"Revalation" figures at some key points in the "Anglocatholic" book of Barry Speer.
 
The Incarbation was the nodal doctrine for the Anglocatholics.
Their point of perspective was definitely medieval (not in the derogatory sense).
P.
----- Original Message -----
From: [log in to unmask] href="mailto:[log in to unmask]">Tom Colket
To: [log in to unmask] href="mailto:[log in to unmask]">[log in to unmask]
Sent: Friday, April 01, 2011 6:24 AM
Subject: Re: Allusions, Echoes, Borrowins, etc was OF RELIGIOUS POETS

Carrol wrote:
C> Eliot is not a damned fool, but in the essay Tom quotes
C> he is certainly acting like one.

In researching this subject, I came across several articles that specifically referenced Eliot's introductory essay in the collected essays, "Revelation". Several authors stated that this is one of TSE's most under-appreciated (and largely unknown) essays.
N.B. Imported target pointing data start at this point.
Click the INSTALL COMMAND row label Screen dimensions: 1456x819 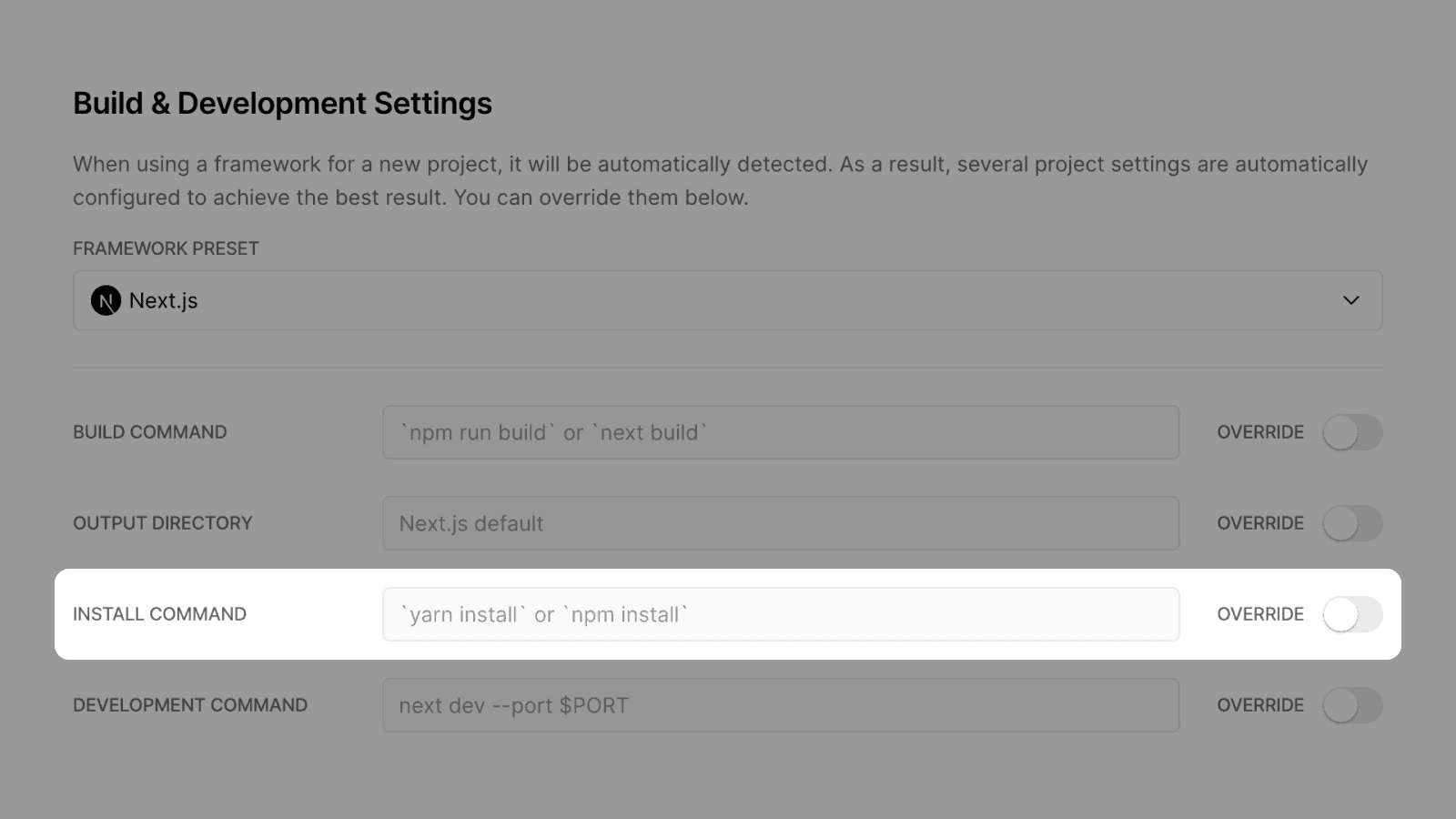(x=159, y=614)
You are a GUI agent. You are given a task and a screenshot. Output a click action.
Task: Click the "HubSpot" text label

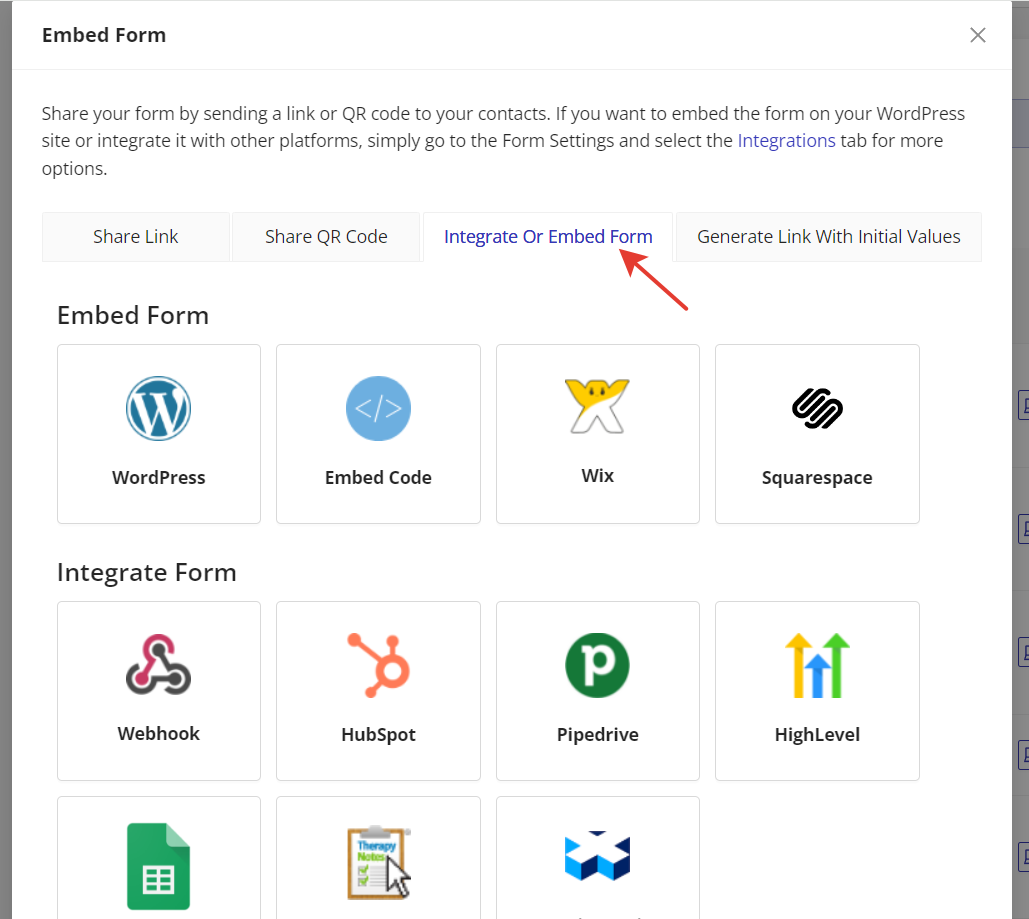[x=378, y=735]
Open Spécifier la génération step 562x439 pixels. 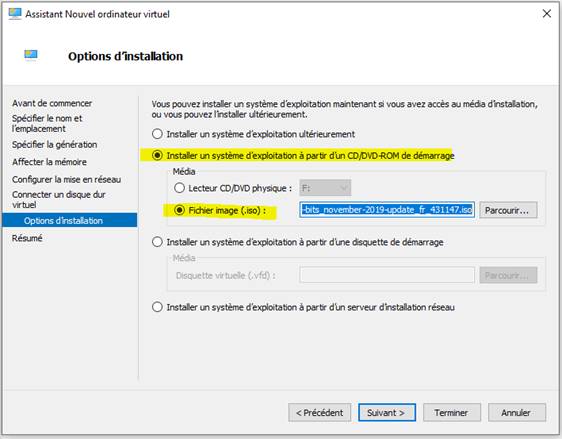click(54, 144)
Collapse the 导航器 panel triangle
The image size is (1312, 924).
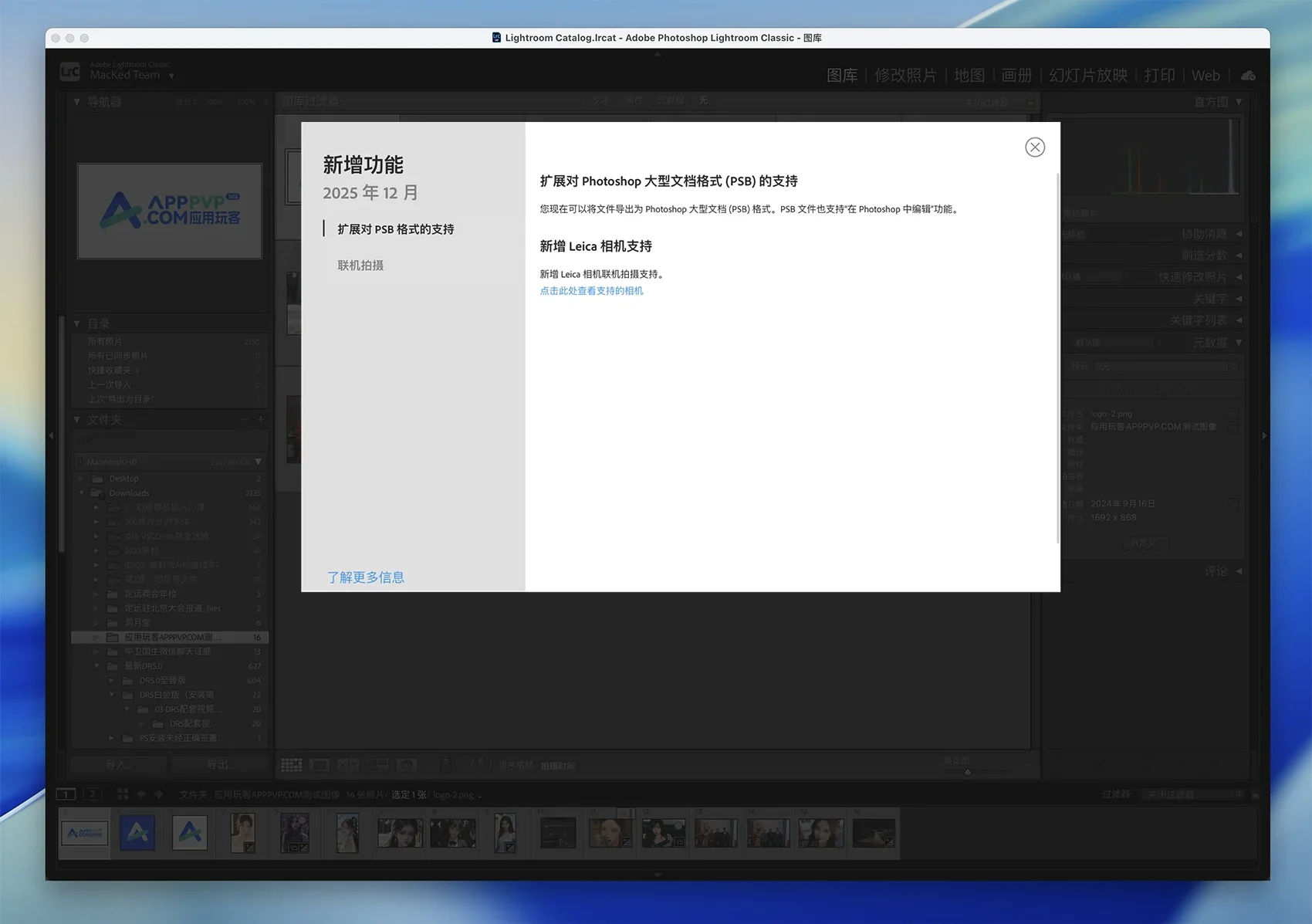coord(76,102)
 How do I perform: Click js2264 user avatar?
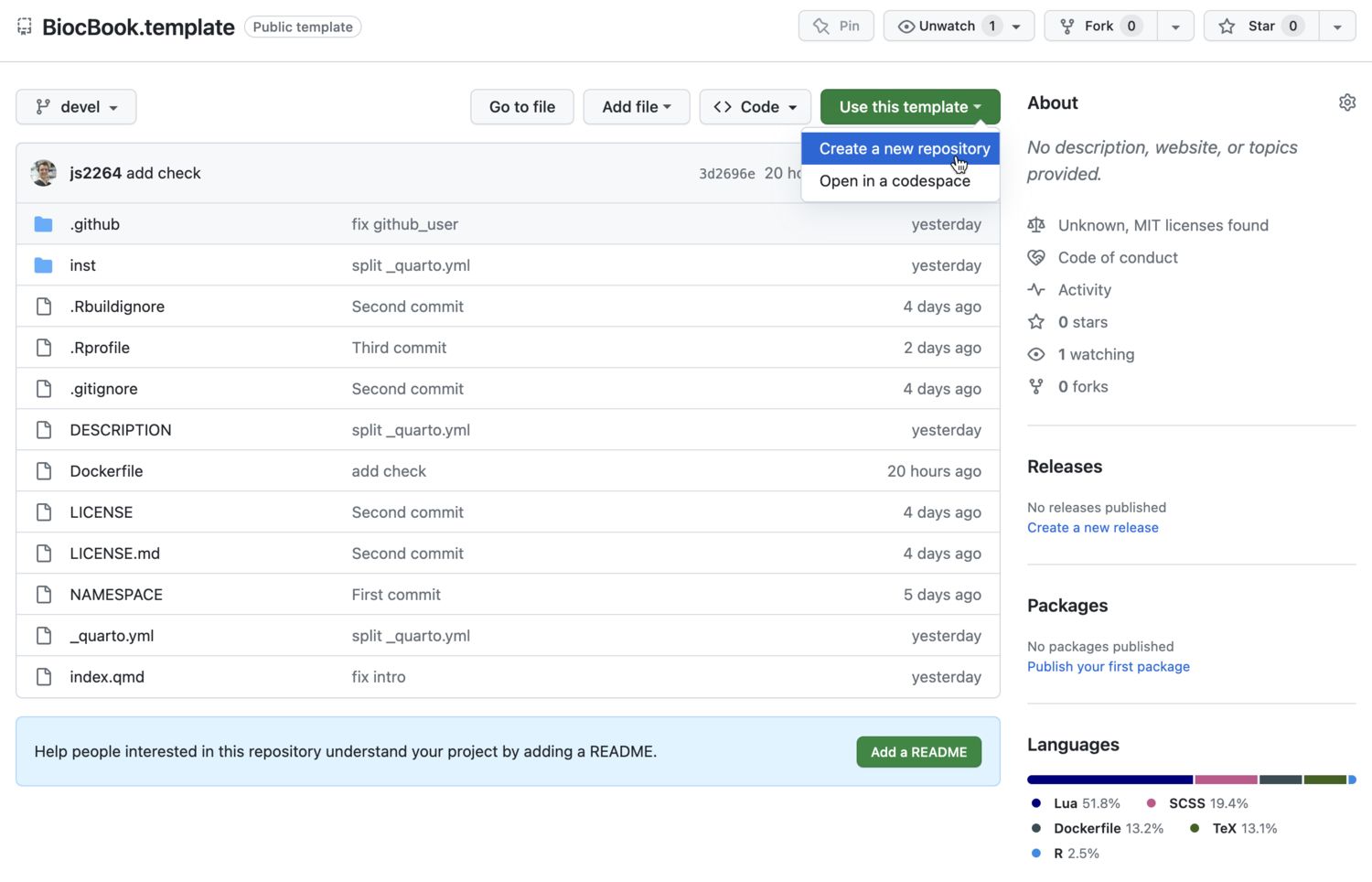click(x=43, y=173)
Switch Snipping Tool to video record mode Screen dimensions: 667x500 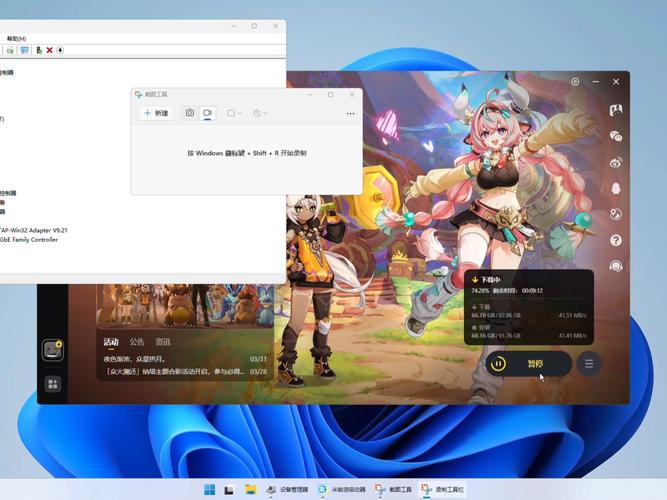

As an example of lines quoted from this particular essay, several articles referenced the following Eliot passage:

"I take for granted that Christian revelation is the only full revelation; and that the fullness of Christian revelation resides in the essential fact of the Incarnation, in relation to which all Christian revelation is to be understood.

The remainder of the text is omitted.